Enfin, de manière plus générale, la remise en cause du principe d’égalité et le harcèlement sont également sanctionnés par la loi :

Le harcèlement moral : « Des propos ou comportements répétés ayant pour objet ou pour effet une dégradation des conditions de travail susceptible de porter atteinte à ses droits et à sa dignité, d’altérer sa santé physique ou mentale ou de compromettre son avenir professionnel » (article 222-33-2 du Code pénal).

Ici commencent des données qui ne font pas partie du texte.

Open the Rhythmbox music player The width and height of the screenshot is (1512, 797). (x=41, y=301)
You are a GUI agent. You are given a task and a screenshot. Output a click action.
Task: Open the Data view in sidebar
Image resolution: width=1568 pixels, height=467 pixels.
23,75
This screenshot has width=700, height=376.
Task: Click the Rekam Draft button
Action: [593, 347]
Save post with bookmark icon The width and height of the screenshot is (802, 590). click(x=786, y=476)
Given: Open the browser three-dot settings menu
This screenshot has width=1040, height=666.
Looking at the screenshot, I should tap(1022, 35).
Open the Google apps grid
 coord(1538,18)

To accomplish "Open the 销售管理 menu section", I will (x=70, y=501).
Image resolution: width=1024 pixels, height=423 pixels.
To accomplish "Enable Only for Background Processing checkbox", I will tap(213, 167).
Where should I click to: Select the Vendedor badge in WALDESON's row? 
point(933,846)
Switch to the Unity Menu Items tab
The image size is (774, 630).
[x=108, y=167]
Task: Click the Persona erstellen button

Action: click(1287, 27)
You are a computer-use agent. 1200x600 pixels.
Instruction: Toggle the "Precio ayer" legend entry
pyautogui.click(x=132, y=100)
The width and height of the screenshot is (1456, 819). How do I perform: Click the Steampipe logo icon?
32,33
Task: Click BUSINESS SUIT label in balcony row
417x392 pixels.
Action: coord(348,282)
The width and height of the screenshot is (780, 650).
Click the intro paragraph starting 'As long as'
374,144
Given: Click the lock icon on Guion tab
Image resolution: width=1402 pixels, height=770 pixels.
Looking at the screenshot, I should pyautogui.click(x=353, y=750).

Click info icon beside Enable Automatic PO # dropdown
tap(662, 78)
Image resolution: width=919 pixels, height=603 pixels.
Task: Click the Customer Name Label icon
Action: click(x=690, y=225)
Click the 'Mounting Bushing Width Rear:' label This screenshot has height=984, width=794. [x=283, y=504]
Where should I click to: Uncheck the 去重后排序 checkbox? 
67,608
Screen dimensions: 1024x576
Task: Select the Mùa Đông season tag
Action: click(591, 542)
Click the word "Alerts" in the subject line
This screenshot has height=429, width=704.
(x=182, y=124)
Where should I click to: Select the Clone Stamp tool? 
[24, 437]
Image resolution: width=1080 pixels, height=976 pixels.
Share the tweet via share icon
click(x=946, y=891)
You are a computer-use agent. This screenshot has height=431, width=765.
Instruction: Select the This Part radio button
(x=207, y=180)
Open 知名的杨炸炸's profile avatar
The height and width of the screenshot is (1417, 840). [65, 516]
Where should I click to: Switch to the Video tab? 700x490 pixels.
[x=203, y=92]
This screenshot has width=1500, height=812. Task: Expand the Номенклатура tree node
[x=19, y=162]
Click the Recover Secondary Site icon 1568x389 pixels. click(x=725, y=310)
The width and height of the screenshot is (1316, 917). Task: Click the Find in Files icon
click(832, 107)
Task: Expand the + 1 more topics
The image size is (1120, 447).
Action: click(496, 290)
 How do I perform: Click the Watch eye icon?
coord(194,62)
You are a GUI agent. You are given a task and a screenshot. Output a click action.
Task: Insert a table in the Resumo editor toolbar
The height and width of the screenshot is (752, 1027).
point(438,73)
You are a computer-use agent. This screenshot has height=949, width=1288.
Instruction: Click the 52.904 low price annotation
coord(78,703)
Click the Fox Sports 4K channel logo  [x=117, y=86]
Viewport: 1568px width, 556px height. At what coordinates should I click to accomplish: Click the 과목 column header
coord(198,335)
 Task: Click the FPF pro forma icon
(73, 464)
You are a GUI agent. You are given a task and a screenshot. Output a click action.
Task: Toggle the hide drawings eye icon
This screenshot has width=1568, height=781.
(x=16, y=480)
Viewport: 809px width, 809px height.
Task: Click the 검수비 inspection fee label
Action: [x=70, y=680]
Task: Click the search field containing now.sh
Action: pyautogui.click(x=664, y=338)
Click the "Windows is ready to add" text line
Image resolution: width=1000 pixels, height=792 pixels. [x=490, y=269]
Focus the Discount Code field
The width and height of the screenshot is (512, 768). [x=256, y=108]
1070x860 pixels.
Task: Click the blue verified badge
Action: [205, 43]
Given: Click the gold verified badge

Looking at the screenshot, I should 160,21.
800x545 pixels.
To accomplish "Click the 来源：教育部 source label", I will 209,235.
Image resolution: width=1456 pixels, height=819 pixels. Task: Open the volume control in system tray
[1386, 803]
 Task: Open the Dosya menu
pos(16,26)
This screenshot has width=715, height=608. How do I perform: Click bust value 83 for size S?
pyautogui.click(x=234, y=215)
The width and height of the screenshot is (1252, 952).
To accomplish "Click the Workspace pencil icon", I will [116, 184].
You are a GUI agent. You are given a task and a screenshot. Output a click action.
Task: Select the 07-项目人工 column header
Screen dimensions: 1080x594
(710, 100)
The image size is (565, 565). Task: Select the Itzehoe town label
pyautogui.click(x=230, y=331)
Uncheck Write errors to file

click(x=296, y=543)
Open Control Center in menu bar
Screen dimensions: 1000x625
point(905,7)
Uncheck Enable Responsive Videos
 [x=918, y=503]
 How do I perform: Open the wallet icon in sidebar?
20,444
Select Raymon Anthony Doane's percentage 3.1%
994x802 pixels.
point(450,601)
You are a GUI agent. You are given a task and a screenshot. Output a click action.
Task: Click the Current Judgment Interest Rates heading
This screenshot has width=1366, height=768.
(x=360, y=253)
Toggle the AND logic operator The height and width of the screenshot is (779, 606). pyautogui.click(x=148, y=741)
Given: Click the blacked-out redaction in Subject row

La discrimination : « Constitue une discrimination toute distinction opérée entre les personnes physiques sur le fondement de leur origine, de leur sexe, de leur situation de famille, de leur grossesse, de leur apparence physique, de la particulière vulnérabilité résultant de leur situation économique, apparente ou connue de son auteur, de leur patronyme, de leur lieu de résidence, de leur état de santé, de leur perte d’autonomie, de leur handicap, de leurs caractéristiques génétiques, de leurs mœurs, de leur orientation sexuelle, de leur identité de genre, de leur âge, de leurs opinions politiques, de leurs activités syndicales, de leur capacité à s’exprimer dans une langue autre que le français, de leur appartenance ou de leur non appartenance, vraie ou supposée, à une ethnie, une nation, une prétendue race ou une religion déterminée » (article 225-1 du Code pénal, voir aussi article L. 1132-1 du Code du travail).